_Problem to solve_
Please answer these from the travel story below:
(a) Roughly how far is Salli from Dharamshala?
(b) At about what time did the two leave Mcleodganj?
(c) How long had the conductor on the Shahpur to Salli bus been doing the job?

_Extracted text_
Caution: This is gonna be a long one. Hope you’ve got all the essentials at hand 🙂
The roots to this tale lie in my absolute laziness to cook for myself. I’ve found eating at dhabas, a more convenient option.
For the last 2 years I’ve been frequent to a dhaba on the Mcleodganj square. The place serves fresh, north Indian food for reasonable prices. It’s run by two friends – Ram bhaiya & Abhinav bhaiya, from Salli – a village roughly 30kms away from Dharamshala. My regular visits here paved way for talks other than food. During one such conversation a few weeks back, Ram bhaiya invited me to his home to spend a day with his family.
His face speaks of a maturity imbibed from an early marriage and household responsibilities, yet the innocence of someone far younger – like a common ground, a beautiful understanding, between restlessness and patience. And light brown eyes that smile frequently, outwitting the lines on his forehead. He folds his hands and places them below his belly every time he speaks to another. On most days he wears a mismatching shirt & trouser and some rugged sports shoes to go with it – a simple man.
After working for many years at a local dhaba he saved money and mustered enough courage to start his own.
On the decided date, we left Mcleodganj close to 8.30 am and took a bus to Gaggal. The direct road to his house is under repairs right now. Rumor has it that the road may be operational in another 2 months.
We changed buses from Gaggal to Shahpur. Before taking the next bus to Salli, we made two quick stops in Shahpur – first to buy some milk and second to pick up a cell phone given for repairing. Both these stops were linked by a hilarious back story. As it turns out, Ram bhaiya’s cow had recently given birth and so she wouldn’t be milked for a while. Hence buying the milk. And in the birthing frenzy, the cow had stepped on Ram bhaiya’s cell phone and split the screen into two. Hence the stopping at the repair shop. He narrated the story scratching his head and I burst out laughing.
The conductor on the bus from Shahpur to Salli turned out to be an acquaintance of Ram bhaiya. A lil nod, a firm hand shake and that’s it, our ride was free 🙂 The conductor seemed rather enthusiastic about his job. Every stop was announced loudly, sometimes to the annoyance of regular passengers who made the journey twice daily. Ram bhaiya leaned in and whispered “It’s just been a month since he started this, hence the enthusiasm” and giggled. After this, with every new announcement, we would start laughing.

_Dataset section_
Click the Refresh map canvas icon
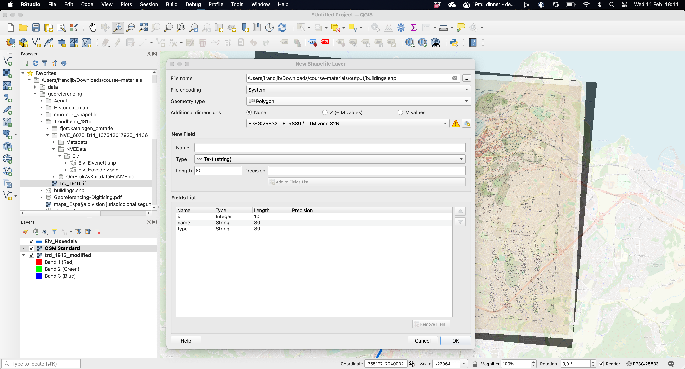685x369 pixels. click(x=282, y=28)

_Solution to this task_
(a) Roughly 30 km.
(b) Close to 8:30 a.m.
(c) About a month.